AI-assisted research across multilingual corpora
Practical workshop · 3 hours
Dr. Jakub Sypiański · Ca' Foscari University of Venice
About the workshop
This workshop shows how large language models (LLMs) can genuinely accelerate and enrich research — with no programming experience required. I focus on concrete applications: analysing and translating historical sources, automatically extracting structured data from large corpora, and intelligently searching literature. The session combines short presentations with live demonstrations on real research materials — including, where possible, text fragments submitted by participants in advance.
What you will learn:
- how to write effective prompts so that AI gives you useful answers
- how to analyse and translate historical sources (Latin, modern languages) with language models
- how to extract structured data from hundreds of documents — automatically, with quality control
- what RAG (retrieval-augmented generation) is and how to use it with your own notes or literature
- how projects like EUROpest, plago and Watson extract tens of thousands of records from historical sources
Case study
As the main case study I present my ongoing research project on the medieval agricultural history of the Mediterranean, in which I use LLMs to process multilingual historical corpora at a scale previously out of reach. The workshop illustrates how this kind of AI-assisted reading can open up historical questions that are otherwise blocked by the sheer volume of sources.
Programme
Introduction and LLMs in practice
How models work, how they differ, how to write good prompts; exercise: analysing a historical source or a linguistics article.

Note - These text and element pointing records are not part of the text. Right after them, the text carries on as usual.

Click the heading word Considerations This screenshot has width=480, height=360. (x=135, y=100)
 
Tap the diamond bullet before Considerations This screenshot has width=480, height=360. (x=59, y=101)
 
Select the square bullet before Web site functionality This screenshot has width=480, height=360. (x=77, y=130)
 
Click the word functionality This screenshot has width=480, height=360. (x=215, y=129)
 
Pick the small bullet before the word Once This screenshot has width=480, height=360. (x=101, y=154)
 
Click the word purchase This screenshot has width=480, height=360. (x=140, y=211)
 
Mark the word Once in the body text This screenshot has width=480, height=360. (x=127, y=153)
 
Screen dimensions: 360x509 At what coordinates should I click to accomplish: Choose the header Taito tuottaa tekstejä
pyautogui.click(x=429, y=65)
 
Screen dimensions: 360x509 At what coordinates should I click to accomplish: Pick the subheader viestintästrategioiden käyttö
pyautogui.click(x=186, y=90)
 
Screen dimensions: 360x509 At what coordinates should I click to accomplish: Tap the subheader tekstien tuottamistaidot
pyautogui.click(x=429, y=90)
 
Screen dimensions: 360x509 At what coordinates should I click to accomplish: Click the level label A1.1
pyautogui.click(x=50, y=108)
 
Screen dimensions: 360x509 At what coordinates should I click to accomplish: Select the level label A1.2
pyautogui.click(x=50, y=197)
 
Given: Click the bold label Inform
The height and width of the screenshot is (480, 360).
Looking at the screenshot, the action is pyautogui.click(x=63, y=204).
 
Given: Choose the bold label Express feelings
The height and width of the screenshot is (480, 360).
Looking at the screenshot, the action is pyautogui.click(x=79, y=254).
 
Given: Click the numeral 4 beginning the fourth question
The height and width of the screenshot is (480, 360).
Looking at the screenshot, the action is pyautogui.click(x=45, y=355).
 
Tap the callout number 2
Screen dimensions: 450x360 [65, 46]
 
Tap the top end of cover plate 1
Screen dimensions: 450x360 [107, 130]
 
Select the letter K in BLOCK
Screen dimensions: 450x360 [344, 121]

AI in the humanities and linguistics
OCR and work with historical manuscripts, named-entity recognition, corpus processing, laboratory data analysis.

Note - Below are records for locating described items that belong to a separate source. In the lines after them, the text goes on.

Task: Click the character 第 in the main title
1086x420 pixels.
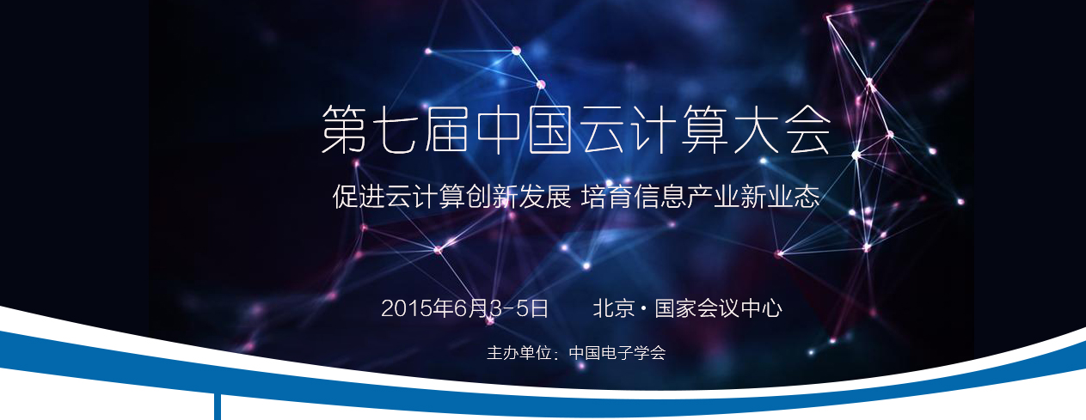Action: point(344,130)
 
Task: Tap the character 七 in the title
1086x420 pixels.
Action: point(396,130)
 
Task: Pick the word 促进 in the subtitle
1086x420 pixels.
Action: point(359,197)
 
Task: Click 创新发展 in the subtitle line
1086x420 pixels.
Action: point(518,197)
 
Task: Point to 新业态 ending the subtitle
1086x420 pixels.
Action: point(781,197)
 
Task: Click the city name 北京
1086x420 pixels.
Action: point(614,308)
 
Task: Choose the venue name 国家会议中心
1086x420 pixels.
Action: point(719,308)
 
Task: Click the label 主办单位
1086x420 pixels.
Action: point(519,353)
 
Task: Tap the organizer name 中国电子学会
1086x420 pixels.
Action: point(617,353)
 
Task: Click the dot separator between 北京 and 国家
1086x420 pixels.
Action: point(644,308)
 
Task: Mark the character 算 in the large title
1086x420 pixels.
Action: point(704,130)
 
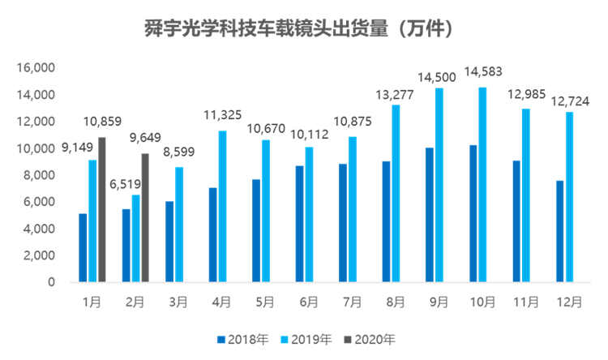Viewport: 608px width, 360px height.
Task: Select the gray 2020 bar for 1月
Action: click(102, 209)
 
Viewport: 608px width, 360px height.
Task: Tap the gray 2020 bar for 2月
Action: click(145, 217)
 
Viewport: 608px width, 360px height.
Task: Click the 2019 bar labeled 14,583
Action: click(482, 184)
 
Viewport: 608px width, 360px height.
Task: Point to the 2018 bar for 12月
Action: click(559, 231)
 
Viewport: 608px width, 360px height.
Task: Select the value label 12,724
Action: click(569, 101)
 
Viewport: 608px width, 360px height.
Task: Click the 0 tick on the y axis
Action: click(52, 282)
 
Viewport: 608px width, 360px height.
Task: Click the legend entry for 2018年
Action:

RAG and knowledge management
NotebookLM, Obsidian with local AI, LightRAG.
Exercise and discussion
Extracting structured data from your own sources; the role of AI in academic teaching.
Instructor
Dr. Jakub Sypiański is a historian and arabist, PhD in History (Sorbonne, 2024). Postdoctoral research fellow in the ERC SSE1K project at Ca' Foscari University of Venice. He examines intellectual exchanges between Byzantium and the Islamic world (7th–11th c.), environmental history of the medieval Mediterranean, and AI in humanities research — he taught a course on this at the Sorbonne.